The alternative, waiting to see what happens, carries real risk. An unplanned outage under high-wind, low-humidity conditions carries the same ignition potential as a planned one, but without any of the preparation, crew positioning, or customer communication that a well-executed PSPS provides. A utility that acts proactively has options. One that waits for conditions to force the issue has fewer of them.
Why It Is Never an Easy Call
For anyone who has spent a career in utility operations, the instinct to keep the lights on runs deep. Reliability is the core of what utilities do and how they measure success. Intentionally shutting off power to customers, sometimes tens of thousands of them, for an extended period runs directly against that instinct.
That tension is real and worth acknowledging. A PSPS affects customers and communities, and the operations teams making that call understand the responsibility that comes with it.
What makes it manageable is having a clear framework for the decision and the data to support it. When an operations team can see, days in advance, that specific circuits in their territory will carry elevated ignition risk on a given day, and can quantify what a fire starting from one of those circuits could affect in terms of structures and population, the decision becomes more grounded. It does not get easier, but it gets clearer.

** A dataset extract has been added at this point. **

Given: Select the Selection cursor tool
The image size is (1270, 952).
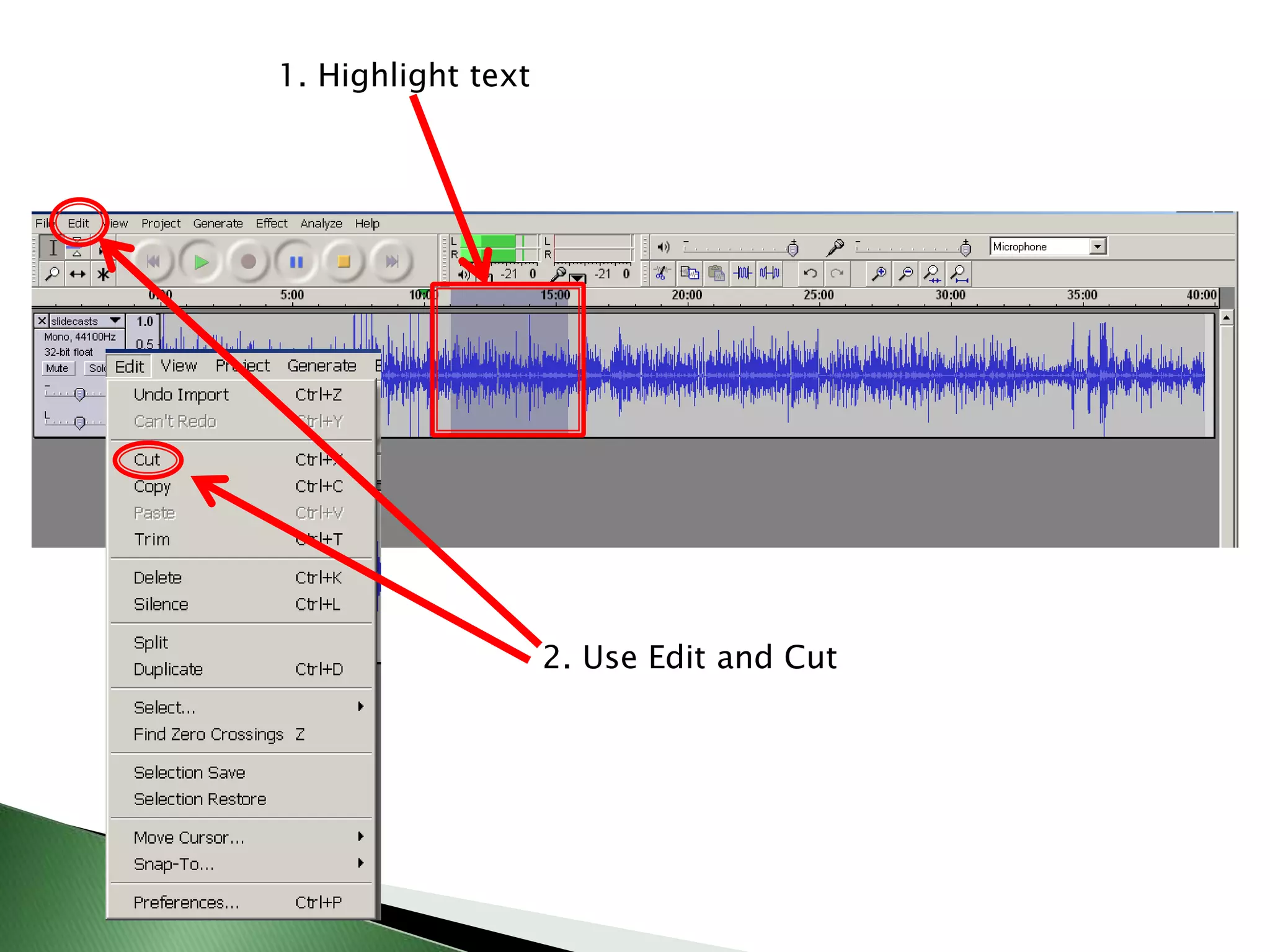Looking at the screenshot, I should [53, 249].

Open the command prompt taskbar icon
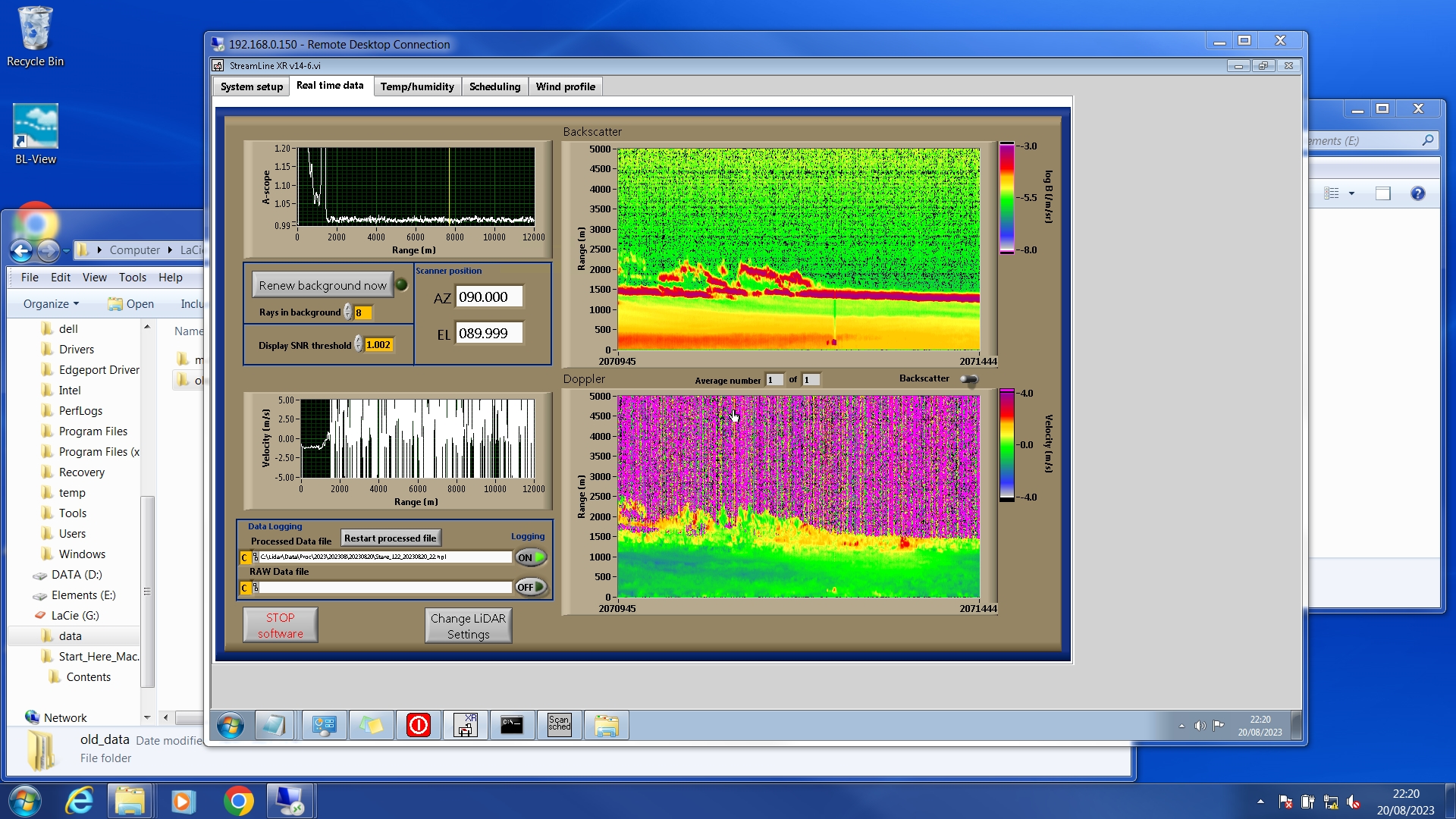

What Good PSPS Execution Looks Like
The utilities that execute PSPS programs most effectively share a few common characteristics regardless of their size.
They are working with current, granular risk data. Rather than relying on broad weather warnings to trigger their process, they are monitoring circuit-level ignition risk on a rolling basis, updated continuously as forecasted conditions evolve. That means when a high-risk period is developing, they already know which circuits are candidates for de-energization before the decision window opens.
They have clear protocols in place before they need them. The 48 to 72 hour customer notification window that most utilities operate under is not much time if the operational analysis is still happening. Utilities that have pre-defined their decision criteria, communication templates, and crew deployment plans can move quickly and confidently when conditions warrant it.
They make PSPS events as surgical as possible. A PSPS that affects only the circuits where risk is genuinely elevated impacts fewer customers, requires less restoration work, and is far easier to explain and defend than a broad area shutoff. For smaller utilities where every outage has a disproportionate impact on the community, that precision matters especially.
And they communicate clearly throughout. Customers who understand what triggered the shutoff, what it was designed to prevent, and when restoration is expected are far more likely to accept the disruption than those who receive minimal information. Clear communication before, during, and after a PSPS event is not a secondary consideration. It is part of what makes the program work.
The Bottom Line
PSPS programs are becoming a standard part of wildfire risk management for utilities across the country, including many that are building this capability for the first time. The goal is not to use PSPS frequently. It is to have the data, the protocols, and the organizational readiness to use it well when conditions require it, and to make each event as targeted, as brief, and as well-communicated as possible.
A PSPS done well protects communities. It also demonstrates that a utility understands its risk, takes it seriously, and is prepared to act on it. That is worth the difficulty of the decision.